Fuel costs put dampener on U.S. workers' leisure time

Jul 12 2006 by Brian Amble Print This Article

The high cost of fuel is impacting U.S. workers' leisure time activities and may also be leading to an increase in job turnover as commuting costs spiral.

Three-quarters of the 900 people surveyed online by recruiter Manpower said that rising gasoline prices have had an effect on their work-life balance, with two-thirds forced to curb spending on entertainment and hobbies as a result.

Other knock-on effects of high process at the pumps include dining out less, curbs on summer travel plans and a reduction in extracurricular activities for children.

"Workers are really feeling the squeeze of gasoline prices, including their work/life balance," said Manpower's Melanie Holmes.

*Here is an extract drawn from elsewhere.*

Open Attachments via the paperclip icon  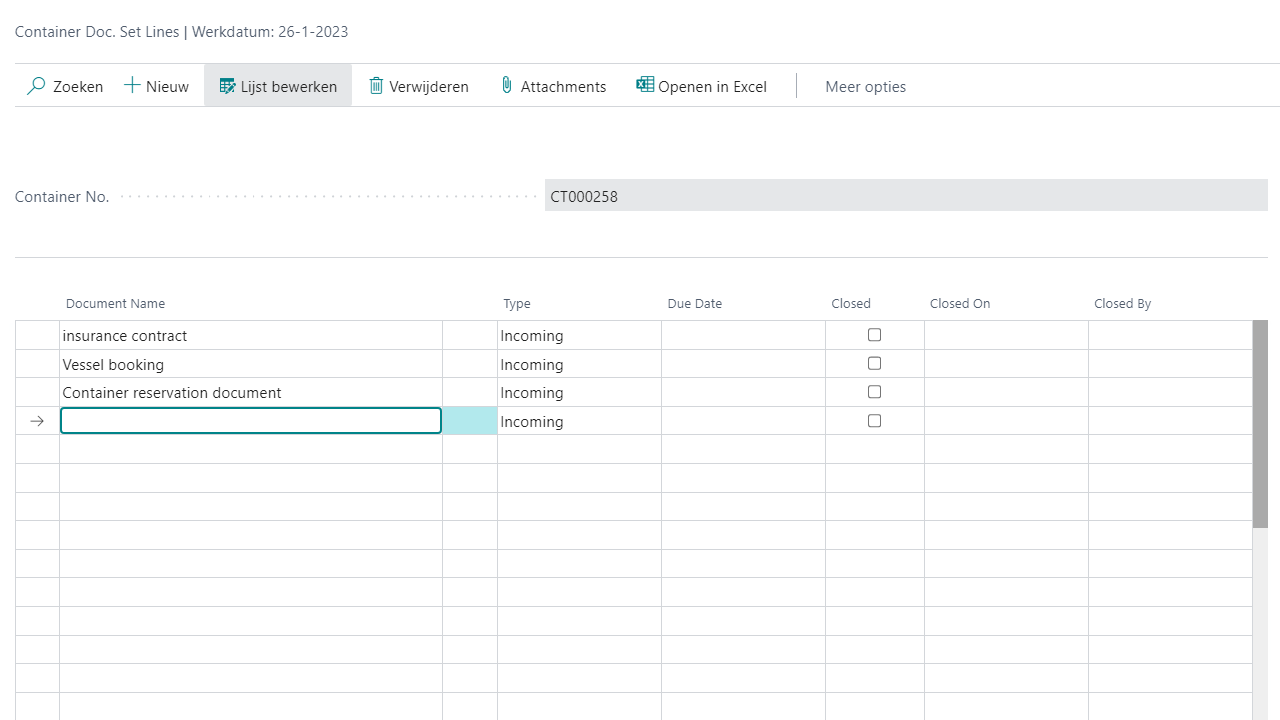506,85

"It's encouraging, however, to see that six percent of employers are taking steps to help their employees manage higher fuel costs. It's this kind of thinking that helps set employers apart from the rest of the pack."

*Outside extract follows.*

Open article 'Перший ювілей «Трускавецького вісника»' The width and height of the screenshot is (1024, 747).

The survey also suggested that high commuting costs are contributing to employee turnover, with one in three respondents saying they are considering finding a job that is closer to home.

That finding is similar to a Manpower survey carried out late last year which found that more than a third (35 per cent) of respondents were looking for a job with a shorter commute.

"High fuel costs are a concern, but they don't have to threaten employee retention. While employers can't be expected to fill everybody's gas tank, there are a number of relatively inexpensive things they can do to help workers cope with the cost of commuting," Holmes said.

Among employers that are providing assistance, a quarter have adopted remote working policies and almost one in six are subsidising public transport costs for employees.

One in five have organised carpools or a shared ride program and one in 10 have discounted or preferred parking schemes for carpool vehicles and motorcycles.

And as figures from the not-for-profit the Telework Exchange highlight, simply by working from home for two days per week, the U.S. government and white collar workforce could conserve 11.67 billion gallons of gasoline each year.

"In this competitive labor market, being an employer-of-choice means thinking smart and looking for opportunity," Holmes added.